◆ **TRECHO DO DOCUMENTO**
####################
Quanto à formação de profissionais, defendo a existência de diretrizes curriculares num pais continental como o nosso. Por uma questão de justiça, de direitos, é imprescindível ter uma base comum ao alcance de todos os estudantes. Porém, a forma como se trabalha essa base comum e como são acrescentados outros conhecimentos, outras competências e habilidades, é tarefa da instituição de ensino, no caso, da Universidade. O currículo tem alma, contempla histórias de vida, reafirma culturas, saberes e fazeres que identificam um determinado grupo social, considerando as bases legais definidas para a educação nacional. Nessa perspectiva, defendo, também, que haja uma unidade nessa grande diversidade, mas entendo que a Universidade tem que ter autonomia para elaborar as suas propostas curriculares, considerando a legislação e as particularidades nacionais e regionais. O currículo ultrapassa a mera organização de conhecimentos e competências. Desta forma, fica entendido como um processo não linear e rotineiro e as disciplinas deixam de ser verdades acabadas a serem repassadas e transmitidas. Torna-se um espaço de produção e exercício da liberdade. Os conteúdos das disciplinas deixam de ser a essência principal e passam a se tornar ferramentas para novas buscas, novas descobertas, novos questionamentos, oferecendo aos futuros profissionais um sólido, rigoroso e crítico processo de formação.

Pensar um currículo flexibilizado implica em (re)pensar a própria Universidade e sua política educacional. Supõe uma mudança nas suas relações estruturais rígidas. Consequentemente, cabe uma mudança não só no conceito de currículo presente por muitos anos no meio universitário, como também na própria forma de estruturá-lo e de orientar academicamente a construção dos planos de estudo dos estudantes. Cabe, também, uma mudança nas concepções e práticas universitárias. A Universidade e o currículo dos seus cursos devem ser espaços privilegiados para a reflexão, o debate e a crítica.
####################
◆ **DADOS APRESENTADOS**
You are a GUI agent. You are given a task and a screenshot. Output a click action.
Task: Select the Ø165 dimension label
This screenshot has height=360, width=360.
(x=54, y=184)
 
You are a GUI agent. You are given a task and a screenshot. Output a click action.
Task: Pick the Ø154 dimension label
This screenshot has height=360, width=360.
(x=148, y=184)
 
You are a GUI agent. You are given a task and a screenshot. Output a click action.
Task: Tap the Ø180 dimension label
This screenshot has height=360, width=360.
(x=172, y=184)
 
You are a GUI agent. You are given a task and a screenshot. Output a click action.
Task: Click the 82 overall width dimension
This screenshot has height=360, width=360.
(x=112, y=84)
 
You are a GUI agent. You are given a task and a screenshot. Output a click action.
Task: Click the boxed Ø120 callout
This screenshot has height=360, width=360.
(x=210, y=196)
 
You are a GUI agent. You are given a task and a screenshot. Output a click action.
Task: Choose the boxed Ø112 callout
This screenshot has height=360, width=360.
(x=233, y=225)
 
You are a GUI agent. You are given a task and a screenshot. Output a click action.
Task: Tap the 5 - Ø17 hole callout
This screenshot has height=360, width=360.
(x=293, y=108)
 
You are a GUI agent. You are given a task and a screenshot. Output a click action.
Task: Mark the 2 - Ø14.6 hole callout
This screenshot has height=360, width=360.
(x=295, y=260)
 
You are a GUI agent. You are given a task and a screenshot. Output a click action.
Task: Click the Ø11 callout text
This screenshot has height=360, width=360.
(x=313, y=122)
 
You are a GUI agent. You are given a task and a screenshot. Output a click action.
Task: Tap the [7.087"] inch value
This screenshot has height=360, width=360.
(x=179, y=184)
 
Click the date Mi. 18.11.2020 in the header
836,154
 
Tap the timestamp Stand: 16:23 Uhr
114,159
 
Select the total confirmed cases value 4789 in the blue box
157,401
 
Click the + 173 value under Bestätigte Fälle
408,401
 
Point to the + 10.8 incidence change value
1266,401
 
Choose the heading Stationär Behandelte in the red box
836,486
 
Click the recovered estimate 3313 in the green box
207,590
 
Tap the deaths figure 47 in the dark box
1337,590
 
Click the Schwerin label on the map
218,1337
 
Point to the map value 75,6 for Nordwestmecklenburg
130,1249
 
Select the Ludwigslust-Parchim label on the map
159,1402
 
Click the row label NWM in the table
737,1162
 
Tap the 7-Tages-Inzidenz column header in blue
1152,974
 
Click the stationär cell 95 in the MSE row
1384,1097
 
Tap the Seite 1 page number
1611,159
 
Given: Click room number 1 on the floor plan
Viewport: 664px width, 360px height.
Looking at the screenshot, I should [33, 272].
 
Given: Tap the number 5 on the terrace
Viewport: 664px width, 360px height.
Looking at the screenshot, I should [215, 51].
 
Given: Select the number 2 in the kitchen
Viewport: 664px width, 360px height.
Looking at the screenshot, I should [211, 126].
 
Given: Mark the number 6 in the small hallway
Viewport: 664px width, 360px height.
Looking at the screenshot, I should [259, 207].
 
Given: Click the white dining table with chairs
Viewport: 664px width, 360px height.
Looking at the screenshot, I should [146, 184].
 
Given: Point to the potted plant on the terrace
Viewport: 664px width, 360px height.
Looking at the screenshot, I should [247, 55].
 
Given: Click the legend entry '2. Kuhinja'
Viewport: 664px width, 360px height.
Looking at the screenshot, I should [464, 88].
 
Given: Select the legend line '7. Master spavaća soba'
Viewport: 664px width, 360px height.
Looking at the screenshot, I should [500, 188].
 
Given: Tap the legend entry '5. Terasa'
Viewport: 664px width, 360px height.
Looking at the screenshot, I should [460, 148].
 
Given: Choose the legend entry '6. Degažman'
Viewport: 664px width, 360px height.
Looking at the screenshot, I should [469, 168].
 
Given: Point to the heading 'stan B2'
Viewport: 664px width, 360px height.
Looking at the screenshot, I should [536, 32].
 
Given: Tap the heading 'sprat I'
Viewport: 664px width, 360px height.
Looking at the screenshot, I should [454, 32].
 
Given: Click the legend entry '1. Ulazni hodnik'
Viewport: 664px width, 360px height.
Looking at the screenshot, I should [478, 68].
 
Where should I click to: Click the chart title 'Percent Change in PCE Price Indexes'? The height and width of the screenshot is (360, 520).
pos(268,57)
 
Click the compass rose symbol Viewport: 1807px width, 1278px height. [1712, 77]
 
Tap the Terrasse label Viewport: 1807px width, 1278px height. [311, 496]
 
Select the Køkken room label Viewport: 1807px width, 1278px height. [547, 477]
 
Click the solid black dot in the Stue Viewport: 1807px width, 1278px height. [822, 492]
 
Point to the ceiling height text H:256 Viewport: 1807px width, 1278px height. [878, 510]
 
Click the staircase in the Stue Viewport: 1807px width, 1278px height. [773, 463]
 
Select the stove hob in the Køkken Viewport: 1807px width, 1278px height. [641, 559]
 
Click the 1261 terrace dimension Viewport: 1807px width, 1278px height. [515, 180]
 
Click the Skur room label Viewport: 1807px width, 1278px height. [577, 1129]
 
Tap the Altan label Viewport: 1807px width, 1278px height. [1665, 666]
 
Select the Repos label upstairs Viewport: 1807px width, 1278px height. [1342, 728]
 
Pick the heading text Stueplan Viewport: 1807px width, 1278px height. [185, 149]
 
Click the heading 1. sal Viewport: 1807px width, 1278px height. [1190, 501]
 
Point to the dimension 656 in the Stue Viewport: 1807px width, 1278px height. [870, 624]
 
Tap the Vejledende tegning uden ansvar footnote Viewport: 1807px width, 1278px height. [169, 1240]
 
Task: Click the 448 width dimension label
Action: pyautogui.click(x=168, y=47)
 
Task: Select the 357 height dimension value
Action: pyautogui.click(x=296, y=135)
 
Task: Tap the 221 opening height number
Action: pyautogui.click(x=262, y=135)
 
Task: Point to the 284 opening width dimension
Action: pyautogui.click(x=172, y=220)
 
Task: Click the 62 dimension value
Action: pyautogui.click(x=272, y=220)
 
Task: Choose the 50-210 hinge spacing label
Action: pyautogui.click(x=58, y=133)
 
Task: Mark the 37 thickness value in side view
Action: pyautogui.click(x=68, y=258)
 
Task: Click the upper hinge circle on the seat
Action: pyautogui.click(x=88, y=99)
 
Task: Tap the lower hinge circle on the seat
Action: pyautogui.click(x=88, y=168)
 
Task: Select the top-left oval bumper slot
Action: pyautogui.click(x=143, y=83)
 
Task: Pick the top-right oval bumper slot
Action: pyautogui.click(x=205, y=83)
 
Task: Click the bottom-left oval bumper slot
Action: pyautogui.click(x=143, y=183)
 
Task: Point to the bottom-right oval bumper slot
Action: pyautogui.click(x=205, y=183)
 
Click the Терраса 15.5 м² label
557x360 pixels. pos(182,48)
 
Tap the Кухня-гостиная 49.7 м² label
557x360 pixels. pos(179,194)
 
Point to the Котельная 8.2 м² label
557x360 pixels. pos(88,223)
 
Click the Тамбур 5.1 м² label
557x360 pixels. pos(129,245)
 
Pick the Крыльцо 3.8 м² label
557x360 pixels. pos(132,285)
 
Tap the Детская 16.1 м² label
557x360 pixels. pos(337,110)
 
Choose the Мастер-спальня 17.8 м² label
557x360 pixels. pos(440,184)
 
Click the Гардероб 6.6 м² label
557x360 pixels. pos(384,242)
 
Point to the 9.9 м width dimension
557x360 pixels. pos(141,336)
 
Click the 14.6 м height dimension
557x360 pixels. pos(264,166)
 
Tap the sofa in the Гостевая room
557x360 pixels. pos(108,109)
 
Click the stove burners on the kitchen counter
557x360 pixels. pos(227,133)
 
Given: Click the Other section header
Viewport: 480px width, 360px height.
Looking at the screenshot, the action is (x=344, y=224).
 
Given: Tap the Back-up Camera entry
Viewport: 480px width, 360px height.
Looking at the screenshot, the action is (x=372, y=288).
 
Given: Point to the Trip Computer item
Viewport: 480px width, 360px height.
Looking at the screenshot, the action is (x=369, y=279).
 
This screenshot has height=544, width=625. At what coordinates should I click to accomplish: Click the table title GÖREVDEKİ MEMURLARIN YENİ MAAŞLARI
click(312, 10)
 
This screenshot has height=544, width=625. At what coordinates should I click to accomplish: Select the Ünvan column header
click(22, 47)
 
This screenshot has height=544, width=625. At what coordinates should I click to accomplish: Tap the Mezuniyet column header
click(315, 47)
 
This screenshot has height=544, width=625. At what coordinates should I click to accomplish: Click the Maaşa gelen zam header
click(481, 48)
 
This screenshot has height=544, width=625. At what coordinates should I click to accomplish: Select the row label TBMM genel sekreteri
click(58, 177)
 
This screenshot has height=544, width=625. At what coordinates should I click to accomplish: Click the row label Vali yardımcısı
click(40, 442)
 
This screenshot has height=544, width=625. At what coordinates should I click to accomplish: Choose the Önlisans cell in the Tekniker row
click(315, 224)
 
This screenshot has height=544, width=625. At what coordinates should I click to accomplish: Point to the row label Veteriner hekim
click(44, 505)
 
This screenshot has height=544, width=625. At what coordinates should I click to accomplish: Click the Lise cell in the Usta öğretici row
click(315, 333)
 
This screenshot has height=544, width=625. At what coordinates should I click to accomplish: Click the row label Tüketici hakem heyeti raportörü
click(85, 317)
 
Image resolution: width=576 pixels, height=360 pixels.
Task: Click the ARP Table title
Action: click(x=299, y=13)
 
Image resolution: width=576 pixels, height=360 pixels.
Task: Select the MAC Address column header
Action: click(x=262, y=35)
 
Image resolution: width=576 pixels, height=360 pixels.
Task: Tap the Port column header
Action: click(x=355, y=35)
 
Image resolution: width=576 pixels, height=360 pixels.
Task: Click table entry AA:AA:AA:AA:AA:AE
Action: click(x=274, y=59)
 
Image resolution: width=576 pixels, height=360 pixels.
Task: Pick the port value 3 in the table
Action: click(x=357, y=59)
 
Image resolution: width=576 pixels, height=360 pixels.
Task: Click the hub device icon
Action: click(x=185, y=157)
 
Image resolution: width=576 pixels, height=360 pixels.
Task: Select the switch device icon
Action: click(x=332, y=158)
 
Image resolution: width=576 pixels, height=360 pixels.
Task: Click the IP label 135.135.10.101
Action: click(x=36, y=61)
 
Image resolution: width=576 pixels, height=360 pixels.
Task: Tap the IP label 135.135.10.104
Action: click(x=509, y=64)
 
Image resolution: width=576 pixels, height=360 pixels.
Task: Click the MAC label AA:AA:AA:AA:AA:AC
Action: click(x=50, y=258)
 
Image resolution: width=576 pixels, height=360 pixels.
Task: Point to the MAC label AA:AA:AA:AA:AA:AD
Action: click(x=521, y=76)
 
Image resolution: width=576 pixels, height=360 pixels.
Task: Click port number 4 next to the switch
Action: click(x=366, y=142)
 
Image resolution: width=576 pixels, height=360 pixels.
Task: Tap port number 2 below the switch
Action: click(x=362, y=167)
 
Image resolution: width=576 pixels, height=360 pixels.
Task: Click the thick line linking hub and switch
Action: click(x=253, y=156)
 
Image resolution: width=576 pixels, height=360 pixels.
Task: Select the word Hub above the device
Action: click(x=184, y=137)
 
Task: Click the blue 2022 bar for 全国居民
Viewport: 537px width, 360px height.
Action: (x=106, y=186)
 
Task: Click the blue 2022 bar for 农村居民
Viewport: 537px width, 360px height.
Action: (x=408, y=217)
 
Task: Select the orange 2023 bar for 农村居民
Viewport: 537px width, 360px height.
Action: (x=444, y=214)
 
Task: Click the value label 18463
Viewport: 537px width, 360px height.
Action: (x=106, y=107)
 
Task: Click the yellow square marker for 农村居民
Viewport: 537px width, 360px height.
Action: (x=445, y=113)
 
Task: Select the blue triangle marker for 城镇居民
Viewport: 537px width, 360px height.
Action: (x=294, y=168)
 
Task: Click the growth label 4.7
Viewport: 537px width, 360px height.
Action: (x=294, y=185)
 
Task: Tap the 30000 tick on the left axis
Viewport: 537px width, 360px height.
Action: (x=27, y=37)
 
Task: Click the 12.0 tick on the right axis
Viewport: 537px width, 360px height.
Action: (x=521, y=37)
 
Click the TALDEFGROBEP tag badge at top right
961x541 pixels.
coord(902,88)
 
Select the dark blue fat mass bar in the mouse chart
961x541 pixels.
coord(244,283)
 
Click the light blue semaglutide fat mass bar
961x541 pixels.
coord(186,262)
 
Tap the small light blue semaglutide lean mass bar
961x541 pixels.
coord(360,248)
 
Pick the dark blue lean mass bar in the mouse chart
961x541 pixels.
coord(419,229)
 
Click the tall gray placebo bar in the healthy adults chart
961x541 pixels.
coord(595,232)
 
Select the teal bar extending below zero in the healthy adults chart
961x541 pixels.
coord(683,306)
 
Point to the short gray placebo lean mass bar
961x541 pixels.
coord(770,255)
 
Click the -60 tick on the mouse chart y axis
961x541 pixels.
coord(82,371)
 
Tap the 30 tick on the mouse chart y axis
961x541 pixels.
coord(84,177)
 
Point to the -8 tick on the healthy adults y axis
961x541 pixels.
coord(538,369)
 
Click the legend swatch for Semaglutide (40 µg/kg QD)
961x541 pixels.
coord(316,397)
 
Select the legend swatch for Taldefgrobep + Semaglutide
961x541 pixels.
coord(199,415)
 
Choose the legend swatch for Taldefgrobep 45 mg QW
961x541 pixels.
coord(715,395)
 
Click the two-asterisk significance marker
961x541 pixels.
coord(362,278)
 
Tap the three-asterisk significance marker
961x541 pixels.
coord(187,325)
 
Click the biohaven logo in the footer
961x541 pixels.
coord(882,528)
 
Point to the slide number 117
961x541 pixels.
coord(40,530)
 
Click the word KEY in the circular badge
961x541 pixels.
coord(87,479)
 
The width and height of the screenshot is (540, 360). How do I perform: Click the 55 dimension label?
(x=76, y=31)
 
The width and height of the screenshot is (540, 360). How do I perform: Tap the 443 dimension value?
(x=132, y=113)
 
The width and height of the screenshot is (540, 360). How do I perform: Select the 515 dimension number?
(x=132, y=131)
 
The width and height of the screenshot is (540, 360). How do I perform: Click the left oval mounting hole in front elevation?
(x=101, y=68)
####################
◆ **O PEDIDO**
Reproduza fielmente a parte do texto sobre currículo universitário que começa em "Pensar um currículo" e termina em "e a crítica.".

◆ **RESULTADO DA TAREFA**
Pensar um currículo flexibilizado implica em (re)pensar a própria Universidade e sua política educacional. Supõe uma mudança nas suas relações estruturais rígidas. Consequentemente, cabe uma mudança não só no conceito de currículo presente por muitos anos no meio universitário, como também na própria forma de estruturá-lo e de orientar academicamente a construção dos planos de estudo dos estudantes. Cabe, também, uma mudança nas concepções e práticas universitárias. A Universidade e o currículo dos seus cursos devem ser espaços privilegiados para a reflexão, o debate e a crítica.